- **THE PROBLEM**: Take the entries below and print, exactly, the stretch from the line containing "Şairler (261, 1167)" through the line containing "Davet* (752, 1223)", both included.

** RECORDS SUPPLIED follows **

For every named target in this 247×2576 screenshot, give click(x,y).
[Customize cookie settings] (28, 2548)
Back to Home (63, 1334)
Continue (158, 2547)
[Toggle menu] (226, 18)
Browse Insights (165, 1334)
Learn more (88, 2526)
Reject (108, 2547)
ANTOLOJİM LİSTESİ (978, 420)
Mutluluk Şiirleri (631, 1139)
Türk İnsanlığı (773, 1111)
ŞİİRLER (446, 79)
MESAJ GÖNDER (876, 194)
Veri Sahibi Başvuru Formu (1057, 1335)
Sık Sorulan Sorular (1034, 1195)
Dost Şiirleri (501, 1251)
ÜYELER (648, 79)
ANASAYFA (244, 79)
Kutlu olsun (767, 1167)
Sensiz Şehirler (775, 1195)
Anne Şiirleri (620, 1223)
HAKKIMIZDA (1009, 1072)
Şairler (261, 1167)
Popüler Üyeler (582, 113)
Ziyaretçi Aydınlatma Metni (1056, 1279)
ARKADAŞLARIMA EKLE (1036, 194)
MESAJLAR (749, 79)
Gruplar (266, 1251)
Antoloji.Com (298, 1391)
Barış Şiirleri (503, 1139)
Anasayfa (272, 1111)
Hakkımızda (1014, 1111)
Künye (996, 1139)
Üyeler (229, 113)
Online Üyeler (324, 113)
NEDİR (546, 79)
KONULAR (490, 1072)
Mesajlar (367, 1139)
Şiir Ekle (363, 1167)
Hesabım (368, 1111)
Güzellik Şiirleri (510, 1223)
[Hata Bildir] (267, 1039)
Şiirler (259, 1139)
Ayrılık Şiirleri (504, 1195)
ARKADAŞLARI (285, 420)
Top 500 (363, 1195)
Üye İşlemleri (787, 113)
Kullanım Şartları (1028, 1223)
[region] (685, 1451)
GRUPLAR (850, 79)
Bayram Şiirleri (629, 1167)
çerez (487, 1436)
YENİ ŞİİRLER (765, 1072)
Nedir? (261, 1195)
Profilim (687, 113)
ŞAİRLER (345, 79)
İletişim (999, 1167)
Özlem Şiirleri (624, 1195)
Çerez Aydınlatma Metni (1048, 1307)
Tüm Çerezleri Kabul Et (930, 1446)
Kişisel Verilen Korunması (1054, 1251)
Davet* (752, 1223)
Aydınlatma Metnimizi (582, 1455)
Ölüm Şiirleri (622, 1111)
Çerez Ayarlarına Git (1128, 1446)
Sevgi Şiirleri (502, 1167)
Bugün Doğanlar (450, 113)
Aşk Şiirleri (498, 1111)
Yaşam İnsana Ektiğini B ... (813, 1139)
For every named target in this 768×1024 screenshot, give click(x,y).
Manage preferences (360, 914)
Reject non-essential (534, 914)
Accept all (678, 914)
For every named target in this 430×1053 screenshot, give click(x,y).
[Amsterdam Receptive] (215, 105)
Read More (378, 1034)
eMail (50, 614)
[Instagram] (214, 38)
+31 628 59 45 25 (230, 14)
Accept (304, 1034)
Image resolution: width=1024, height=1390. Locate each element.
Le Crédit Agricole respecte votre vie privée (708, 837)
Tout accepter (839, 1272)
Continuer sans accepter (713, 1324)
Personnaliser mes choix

** End of RECORDS SUPPLIED **

- **FINAL ANSWER**:
Şairler (261, 1167)
Popüler Üyeler (582, 113)
Ziyaretçi Aydınlatma Metni (1056, 1279)
ARKADAŞLARIMA EKLE (1036, 194)
MESAJLAR (749, 79)
Gruplar (266, 1251)
Antoloji.Com (298, 1391)
Barış Şiirleri (503, 1139)
Anasayfa (272, 1111)
Hakkımızda (1014, 1111)
Künye (996, 1139)
Üyeler (229, 113)
Online Üyeler (324, 113)
NEDİR (546, 79)
KONULAR (490, 1072)
Mesajlar (367, 1139)
Şiir Ekle (363, 1167)
Hesabım (368, 1111)
Güzellik Şiirleri (510, 1223)
[Hata Bildir] (267, 1039)
Şiirler (259, 1139)
Ayrılık Şiirleri (504, 1195)
ARKADAŞLARI (285, 420)
Top 500 (363, 1195)
Üye İşlemleri (787, 113)
Kullanım Şartları (1028, 1223)
[region] (685, 1451)
GRUPLAR (850, 79)
Bayram Şiirleri (629, 1167)
çerez (487, 1436)
YENİ ŞİİRLER (765, 1072)
Nedir? (261, 1195)
Profilim (687, 113)
ŞAİRLER (345, 79)
İletişim (999, 1167)
Özlem Şiirleri (624, 1195)
Çerez Aydınlatma Metni (1048, 1307)
Tüm Çerezleri Kabul Et (930, 1446)
Kişisel Verilen Korunması (1054, 1251)
Davet* (752, 1223)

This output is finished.